Schema Design
mongodb区别于sql数据库,没有外键,支持内嵌文档。在设计数据库时既可以内嵌也可以分别创建不同的集合再进行连接,较为自由。内嵌的好处是提高磁盘读取效率。缺点是不能内嵌太多文档,否则会超过16MB的文档大小限制,还有如果内嵌导致大量重复数据则容易造成数据不一致。
One to One
一对一关系直接使用内嵌。
One to Many
一对多关系中,根据Many的数量多少可以进一步分出One to Few。如果是One to Few的情况可以使用内嵌。如果Many数量实在太大,则可以建立新的集合进行连接。
Many to Many
多对多关系也可以分为Few to Few和Many to Many。可以建立单向或者双向连接,如果使用内嵌会导致数据重复(eg. 书和作者多对多关系中如果把书内嵌到作者中,一本书对应的文档会在多个读者文档中出现多次)。
Tree
树结构的表示(不要使用链表那样的结构,即一个Category中只存上一级,因为需要寻找多次才能找到顶部)。
Products: category: 7 product_name: “toothbrush”
Categories: _id: 7 category_name: “outdoors” ancestors: [3, 4 ,6] # 按树的顺序从上到下排列
Handling Blob
GridFS 用于把较大文件分割成多份存入Mongodb
import pymongo
import gridfs
connection = pymongo.MongoClient()
db = connection.test
file_meta = db.file_meta
file_used = "sample_128_mb.txt"
grid = gridfs.GridFS(db, "text") # 第二个参数为集合名,默认为fs
fin = open(file_used, "rb") # 下一行put方法不支持unicode,所以用python3的话需要用二进制方式读取
_id = grid.put(fin)
fin.close()
print "id of file is", _id
file_meta.insert( { "grid_id": _id, "filename": file_used})
Assignment
3.1
数据集长这样:
{
"_id" : 3,
"name" : "Bao Ziglar",
"scores" : [
{
"type" : "exam",
"score" : 71.64343899778332
},
{
"type" : "quiz",
"score" : 24.80221293650313
},
{
"type" : "homework",
"score" : 1.694720653897219
},
{
"type" : "homework",
"score" : 42.26147058804812
}
]
}
{
"_id" : 0,
"name" : "aimee Zank",
"scores" : [
{
"type" : "exam",
"score" : 1.463179736705023
},
{
"type" : "quiz",
"score" : 11.78273309957772
},
{
"type" : "homework",
"score" : 6.676176060654615
},
{
"type" : "homework",
"score" : 35.8740349954354
}
]
}
题目要求删除类型为homework的最低成绩,最后剩下三个不同类型的成绩。 偶的代码长这样:
import pymongo
connection = pymongo.MongoClient()
db = connection.school
students = db.students
for ele in students.find({}):
min_score = None
for index, score in enumerate(ele['scores']):
if score['type'] == "homework":
if min_score is None:
min_score = score['score']
elif score['score'] < min_score:
min_score = score['score']
result = students.update({'_id':ele['_id']},{'$pull':{'scores':
{'type':"homework", 'score':min_score}}},multi=True)
十几行代码搞了好久,因为没搞清楚$elemenMatch的用法,误以为这里需要使用。
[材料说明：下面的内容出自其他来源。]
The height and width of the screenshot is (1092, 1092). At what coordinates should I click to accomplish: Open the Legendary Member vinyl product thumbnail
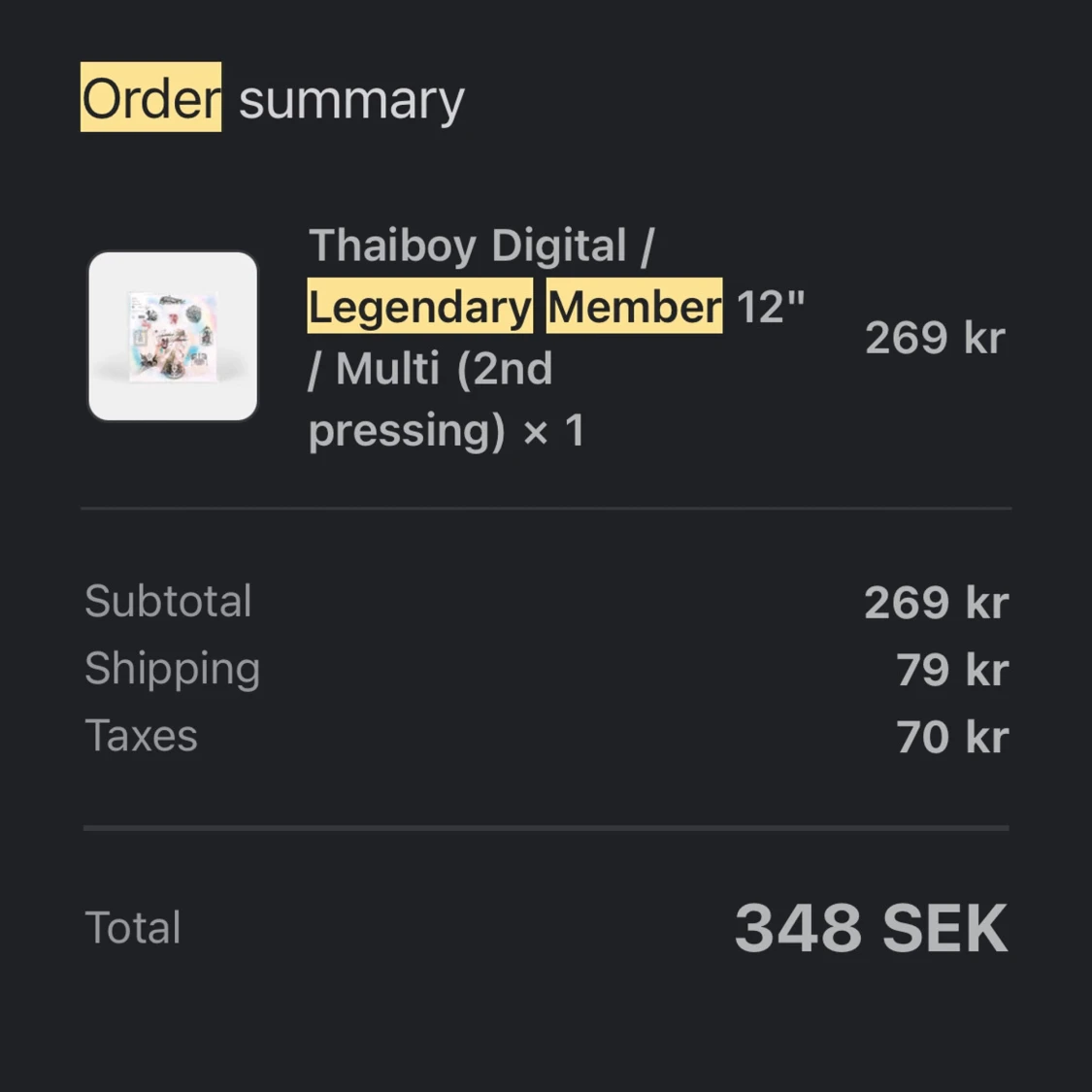(x=173, y=337)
最后是在官方文档里找到了,原文如下:
Because $pull operator applies its query to each element as though it were a 1top-level object, the expression did not require the use of $elemMatch to specify the condition of a score field equal to 8 and item field equal to “B”.
所以其实是再内嵌一层文档才需要使用$elemMatch的。